> **Problem description**: Keep only the lines that hold the string "will", filtering out the rest of the entries below.

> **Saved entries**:
━━━
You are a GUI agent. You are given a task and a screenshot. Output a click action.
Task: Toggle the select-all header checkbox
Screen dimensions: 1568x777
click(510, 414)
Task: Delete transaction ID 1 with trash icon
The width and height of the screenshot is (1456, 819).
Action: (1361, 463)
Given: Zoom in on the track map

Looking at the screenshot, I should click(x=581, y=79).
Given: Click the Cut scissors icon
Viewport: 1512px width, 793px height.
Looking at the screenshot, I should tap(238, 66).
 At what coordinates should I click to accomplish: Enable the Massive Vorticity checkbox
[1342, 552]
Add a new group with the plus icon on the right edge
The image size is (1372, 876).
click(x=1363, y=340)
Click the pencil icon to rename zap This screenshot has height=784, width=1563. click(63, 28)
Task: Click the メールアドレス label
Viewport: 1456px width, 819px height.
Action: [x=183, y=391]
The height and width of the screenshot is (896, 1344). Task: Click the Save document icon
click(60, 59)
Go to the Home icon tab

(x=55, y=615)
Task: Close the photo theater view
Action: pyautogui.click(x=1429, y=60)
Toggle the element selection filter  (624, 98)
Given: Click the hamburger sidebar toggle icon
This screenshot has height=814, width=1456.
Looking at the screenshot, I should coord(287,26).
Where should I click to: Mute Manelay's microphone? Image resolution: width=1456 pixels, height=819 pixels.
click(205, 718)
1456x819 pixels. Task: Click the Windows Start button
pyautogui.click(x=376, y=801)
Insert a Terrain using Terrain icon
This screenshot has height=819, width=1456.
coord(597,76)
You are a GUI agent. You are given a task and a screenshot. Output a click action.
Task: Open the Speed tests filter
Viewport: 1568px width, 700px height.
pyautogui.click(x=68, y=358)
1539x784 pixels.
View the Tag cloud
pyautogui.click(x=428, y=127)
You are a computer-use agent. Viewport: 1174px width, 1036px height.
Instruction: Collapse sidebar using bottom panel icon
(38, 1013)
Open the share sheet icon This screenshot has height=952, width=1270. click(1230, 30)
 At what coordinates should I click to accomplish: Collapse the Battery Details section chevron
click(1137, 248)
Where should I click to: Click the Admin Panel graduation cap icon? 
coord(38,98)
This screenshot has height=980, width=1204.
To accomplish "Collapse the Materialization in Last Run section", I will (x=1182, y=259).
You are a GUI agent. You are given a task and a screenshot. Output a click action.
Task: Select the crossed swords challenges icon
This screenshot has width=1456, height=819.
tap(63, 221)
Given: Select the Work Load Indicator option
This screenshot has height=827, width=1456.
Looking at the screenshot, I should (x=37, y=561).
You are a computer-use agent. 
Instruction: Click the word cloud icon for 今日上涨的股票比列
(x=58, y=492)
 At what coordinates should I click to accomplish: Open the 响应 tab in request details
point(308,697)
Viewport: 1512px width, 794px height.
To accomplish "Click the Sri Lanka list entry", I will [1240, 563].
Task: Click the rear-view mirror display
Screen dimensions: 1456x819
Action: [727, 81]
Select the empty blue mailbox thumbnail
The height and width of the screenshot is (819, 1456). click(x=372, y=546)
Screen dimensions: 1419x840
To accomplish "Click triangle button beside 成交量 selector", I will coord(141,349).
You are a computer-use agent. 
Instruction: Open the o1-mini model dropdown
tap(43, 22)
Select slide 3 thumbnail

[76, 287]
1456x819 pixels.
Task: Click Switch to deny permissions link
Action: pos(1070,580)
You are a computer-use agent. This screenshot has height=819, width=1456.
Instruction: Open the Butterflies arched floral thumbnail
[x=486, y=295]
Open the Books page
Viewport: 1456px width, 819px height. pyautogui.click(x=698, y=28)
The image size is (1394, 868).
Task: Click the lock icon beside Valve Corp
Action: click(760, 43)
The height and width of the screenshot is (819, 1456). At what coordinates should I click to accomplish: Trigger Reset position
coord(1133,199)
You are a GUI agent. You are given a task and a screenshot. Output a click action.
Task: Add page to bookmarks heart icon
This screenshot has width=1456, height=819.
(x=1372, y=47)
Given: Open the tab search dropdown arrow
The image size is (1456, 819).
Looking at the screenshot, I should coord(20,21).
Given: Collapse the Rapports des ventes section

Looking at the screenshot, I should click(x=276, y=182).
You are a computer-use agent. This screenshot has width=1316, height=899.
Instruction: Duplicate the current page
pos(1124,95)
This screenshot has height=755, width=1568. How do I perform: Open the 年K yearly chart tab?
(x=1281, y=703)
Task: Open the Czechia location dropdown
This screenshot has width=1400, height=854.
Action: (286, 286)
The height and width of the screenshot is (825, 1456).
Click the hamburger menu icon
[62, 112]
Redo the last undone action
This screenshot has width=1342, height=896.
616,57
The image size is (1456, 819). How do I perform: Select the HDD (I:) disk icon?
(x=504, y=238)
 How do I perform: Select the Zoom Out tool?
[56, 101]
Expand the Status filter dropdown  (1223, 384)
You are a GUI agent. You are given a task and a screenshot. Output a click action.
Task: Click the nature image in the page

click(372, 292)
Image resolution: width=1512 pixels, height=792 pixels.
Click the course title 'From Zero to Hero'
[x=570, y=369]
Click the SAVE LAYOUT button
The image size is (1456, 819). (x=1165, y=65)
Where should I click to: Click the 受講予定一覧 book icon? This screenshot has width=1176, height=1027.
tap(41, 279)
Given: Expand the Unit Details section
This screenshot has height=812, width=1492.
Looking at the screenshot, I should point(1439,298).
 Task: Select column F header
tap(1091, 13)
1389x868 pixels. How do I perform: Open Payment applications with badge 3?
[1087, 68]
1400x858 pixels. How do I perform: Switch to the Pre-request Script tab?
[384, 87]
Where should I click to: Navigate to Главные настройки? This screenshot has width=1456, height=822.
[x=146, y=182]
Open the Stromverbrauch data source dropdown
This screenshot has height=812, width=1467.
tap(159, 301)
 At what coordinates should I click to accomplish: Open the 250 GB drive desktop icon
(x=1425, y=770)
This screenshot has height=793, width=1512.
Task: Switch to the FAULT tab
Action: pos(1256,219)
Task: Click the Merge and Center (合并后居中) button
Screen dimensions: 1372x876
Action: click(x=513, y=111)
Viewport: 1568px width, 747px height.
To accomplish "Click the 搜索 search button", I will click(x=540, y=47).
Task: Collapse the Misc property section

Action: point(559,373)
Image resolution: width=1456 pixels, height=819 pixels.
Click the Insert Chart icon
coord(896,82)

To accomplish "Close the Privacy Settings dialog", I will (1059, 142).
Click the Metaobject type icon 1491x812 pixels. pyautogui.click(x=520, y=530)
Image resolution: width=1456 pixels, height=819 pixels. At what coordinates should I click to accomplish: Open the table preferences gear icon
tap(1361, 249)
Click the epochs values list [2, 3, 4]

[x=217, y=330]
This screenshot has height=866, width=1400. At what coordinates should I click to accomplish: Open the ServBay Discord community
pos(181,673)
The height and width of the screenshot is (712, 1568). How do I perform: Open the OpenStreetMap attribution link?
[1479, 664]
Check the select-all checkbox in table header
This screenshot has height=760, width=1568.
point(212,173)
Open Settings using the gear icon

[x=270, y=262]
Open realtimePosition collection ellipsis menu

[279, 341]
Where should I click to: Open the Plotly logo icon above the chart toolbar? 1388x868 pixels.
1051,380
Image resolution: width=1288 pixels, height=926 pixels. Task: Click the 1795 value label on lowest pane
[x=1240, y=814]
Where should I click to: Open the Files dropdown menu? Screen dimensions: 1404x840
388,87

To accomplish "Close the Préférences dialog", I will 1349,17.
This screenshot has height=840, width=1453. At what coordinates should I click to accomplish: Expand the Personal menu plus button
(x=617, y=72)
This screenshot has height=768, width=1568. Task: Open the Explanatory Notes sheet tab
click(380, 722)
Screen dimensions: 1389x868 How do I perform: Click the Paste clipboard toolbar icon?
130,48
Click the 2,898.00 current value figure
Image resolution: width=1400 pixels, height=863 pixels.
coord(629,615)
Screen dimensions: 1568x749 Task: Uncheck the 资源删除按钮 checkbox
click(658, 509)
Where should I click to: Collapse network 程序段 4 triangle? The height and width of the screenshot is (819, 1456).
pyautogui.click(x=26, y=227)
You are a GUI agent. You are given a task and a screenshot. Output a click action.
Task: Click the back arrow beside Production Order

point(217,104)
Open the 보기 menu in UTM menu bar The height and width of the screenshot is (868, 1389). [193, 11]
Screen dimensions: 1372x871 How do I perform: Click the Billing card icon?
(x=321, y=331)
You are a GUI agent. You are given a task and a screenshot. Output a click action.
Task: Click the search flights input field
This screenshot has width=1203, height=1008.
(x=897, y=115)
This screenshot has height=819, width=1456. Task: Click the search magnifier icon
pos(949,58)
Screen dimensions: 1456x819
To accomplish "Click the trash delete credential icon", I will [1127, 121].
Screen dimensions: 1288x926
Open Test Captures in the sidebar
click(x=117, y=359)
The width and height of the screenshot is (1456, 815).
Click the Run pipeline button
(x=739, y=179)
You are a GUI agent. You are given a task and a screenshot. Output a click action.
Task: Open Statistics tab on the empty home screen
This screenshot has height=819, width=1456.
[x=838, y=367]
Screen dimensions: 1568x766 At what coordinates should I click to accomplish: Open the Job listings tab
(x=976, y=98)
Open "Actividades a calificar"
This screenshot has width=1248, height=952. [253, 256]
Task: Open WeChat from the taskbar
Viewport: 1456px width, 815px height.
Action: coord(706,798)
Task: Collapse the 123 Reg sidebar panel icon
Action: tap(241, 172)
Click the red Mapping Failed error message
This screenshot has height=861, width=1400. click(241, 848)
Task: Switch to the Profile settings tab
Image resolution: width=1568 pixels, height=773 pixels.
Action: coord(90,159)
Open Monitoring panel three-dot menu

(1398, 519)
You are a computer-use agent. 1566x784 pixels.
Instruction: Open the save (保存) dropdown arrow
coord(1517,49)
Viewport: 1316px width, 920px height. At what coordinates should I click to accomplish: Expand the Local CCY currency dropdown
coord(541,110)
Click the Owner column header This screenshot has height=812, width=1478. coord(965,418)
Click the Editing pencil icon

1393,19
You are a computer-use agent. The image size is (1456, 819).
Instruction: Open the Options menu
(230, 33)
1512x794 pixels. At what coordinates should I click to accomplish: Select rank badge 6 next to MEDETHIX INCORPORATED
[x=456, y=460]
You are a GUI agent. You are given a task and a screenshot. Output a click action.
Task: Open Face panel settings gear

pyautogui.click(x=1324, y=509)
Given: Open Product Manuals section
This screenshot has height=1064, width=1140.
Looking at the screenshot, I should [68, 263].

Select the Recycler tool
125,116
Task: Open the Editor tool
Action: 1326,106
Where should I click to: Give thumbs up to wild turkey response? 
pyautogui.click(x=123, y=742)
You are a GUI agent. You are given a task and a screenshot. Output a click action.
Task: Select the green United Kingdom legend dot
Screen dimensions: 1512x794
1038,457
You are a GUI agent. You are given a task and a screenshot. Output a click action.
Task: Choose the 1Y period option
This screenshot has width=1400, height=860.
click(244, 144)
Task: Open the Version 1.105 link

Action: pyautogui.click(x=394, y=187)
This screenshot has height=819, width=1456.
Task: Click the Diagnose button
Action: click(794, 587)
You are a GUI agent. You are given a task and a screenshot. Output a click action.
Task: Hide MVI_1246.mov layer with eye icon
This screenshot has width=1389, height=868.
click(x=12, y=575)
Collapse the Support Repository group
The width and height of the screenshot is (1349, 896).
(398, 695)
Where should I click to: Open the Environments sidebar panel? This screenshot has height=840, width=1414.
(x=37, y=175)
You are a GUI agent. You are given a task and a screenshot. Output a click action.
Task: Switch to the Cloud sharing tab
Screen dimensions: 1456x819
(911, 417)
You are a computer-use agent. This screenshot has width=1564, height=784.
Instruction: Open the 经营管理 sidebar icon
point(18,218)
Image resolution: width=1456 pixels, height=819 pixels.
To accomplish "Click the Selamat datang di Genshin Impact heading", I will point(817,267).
━━━
> **Task result**:
To accomplish "Collapse the Materialization in Last Run section", I will (x=1182, y=259).
To accomplish "Click the Sri Lanka list entry", I will [1240, 563].
To accomplish "Click triangle button beside 成交量 selector", I will coord(141,349).
To accomplish "Click the 搜索 search button", I will click(x=540, y=47).
To accomplish "Close the Privacy Settings dialog", I will (1059, 142).
To accomplish "Close the Préférences dialog", I will 1349,17.
To accomplish "Click the trash delete credential icon", I will [1127, 121].
To accomplish "Click the Selamat datang di Genshin Impact heading", I will point(817,267).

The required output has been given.